Potatoes come in three categories divided by their planting time. First earlies, which should ideally have been sown in late March, and second earlies, which can be sown up to mid-April, will certainly benefit from being chitted. But with main crops you can comfortably get away with un-chitted spuds if you get them in the ground before the end of the month. They won’t have the head start of their chitted rivals, but they’ll still produce an ample crop.
The most popular way of growing potatoes is to dig a trench between 12cm and 15cm deep, add some good compost to it and place your tubers in at about 40cm apart. If you have chitted, you need three of four shoots of around 2cm to 3cm in length pointing upwards from each potato, so rub off the excess shoots before they go in. Cover the spuds with soil—you can also sprinkle some fertiliser on top if you want to give them some extra energy—and wait for the shoots to emerge.
Those first shoots will ideally need covering once they start poking through as they’ll be sensitive to cold blasts of weather, so “earth up” by dragging soil from the sides of your spud rows over the shoots. Potatoes are a thirsty veg, so keep them well watered during dry spells and as the weather warms up they’ll start to grow with extra vigour.
It’s important to earth up a few more times, dragging more soil to cover the stems to form a raised ridge. This will ensure your potatoes grow underground preventing them from turning green.
If you’ve followed the correct planting times then your first earlies should be ready to dig up in June and July, when the flowers open. Second earlies will be a month later while maincrops tend to be ready from late August through to October.
With maincrops you should wait until the leaves start turning yellow. Chop the foliage down to soil level and wait for a week or two before digging—you can then allow them to dry before storing them if you’ve got a bumper harvest.
For those with limited space, spuds can also be grown in large containers—in the past we’ve had harvests from all sorts of containers from rubbish bins to an IKEA bag. The growing rules are the same, but you’ll probably need to be a bit more vigilant with watering.
Three varieties to try
Potatoes grow easily and it’s tempting to stick any old spud you have lying around into the ground for an even cheaper harvest, but proper seed potatoes are certified disease-free which makes buying them a much more sensible option.
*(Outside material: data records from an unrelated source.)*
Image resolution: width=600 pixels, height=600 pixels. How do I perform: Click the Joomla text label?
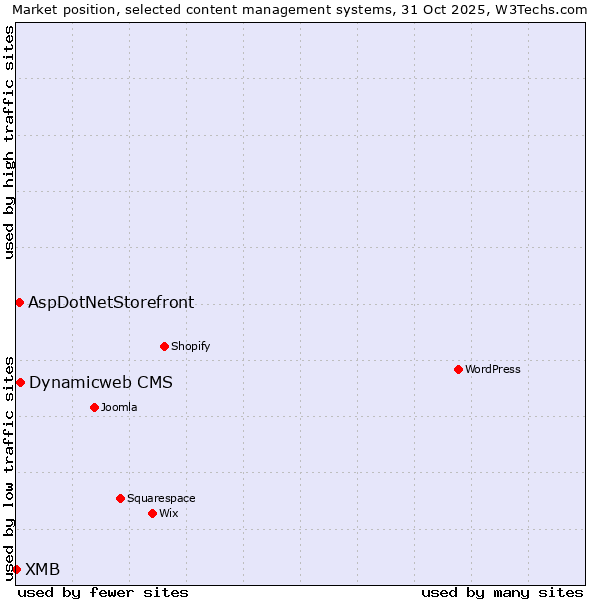click(119, 407)
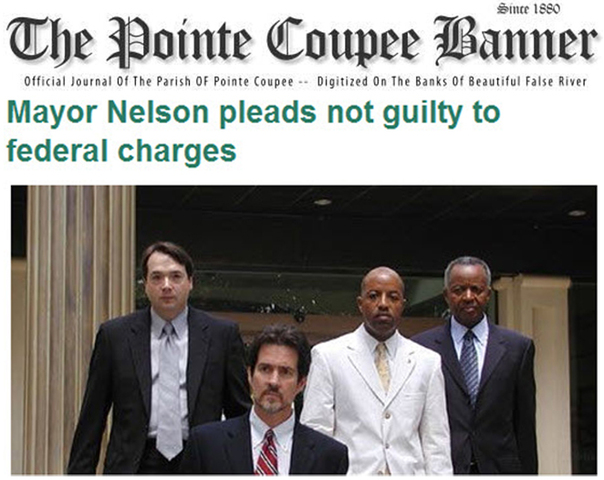Viewport: 604px width, 480px height.
Task: Click the red striped tie in photo
Action: (x=267, y=453)
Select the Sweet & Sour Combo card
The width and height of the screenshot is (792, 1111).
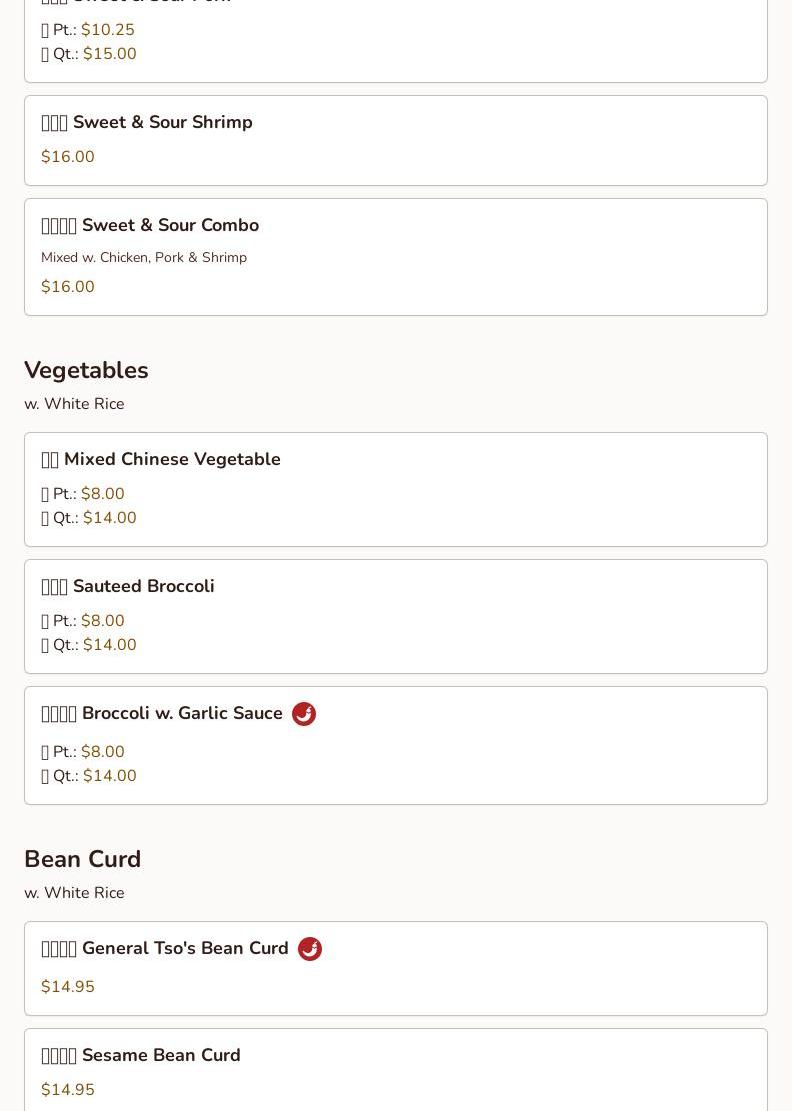coord(396,257)
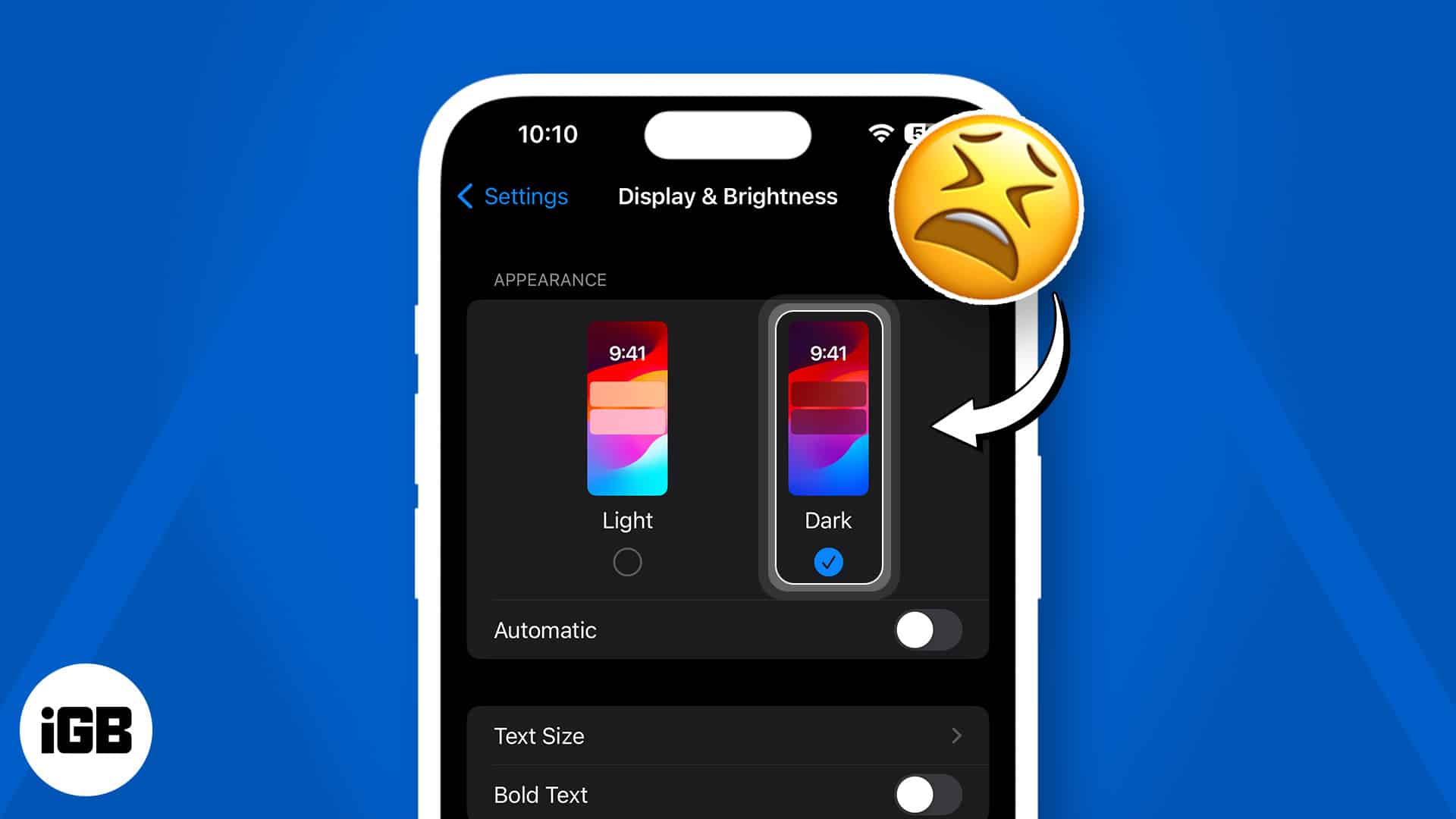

Here are three main crop varieties well worth trying…
A red skinned potato developed in Hungary to be resistant to blight.
Expect big yields and a tasty, floury spud that stores well.
These knobbly potatoes are becoming more popular with shoppers due to their multi-purpose use in the kitchen—from salads to roasties—and, of course, their delicious taste.
They’re a good cropper and grow well in containers.
Highland Burgundy Red
If you fancy something a little different then seek out some of the more unusual heritage potatoes available.
They can be a bit less reliable, but we have had good results from Highland Burgundy Red, a potato with bright red skin and burgundy flesh that makes great chips and pink mash.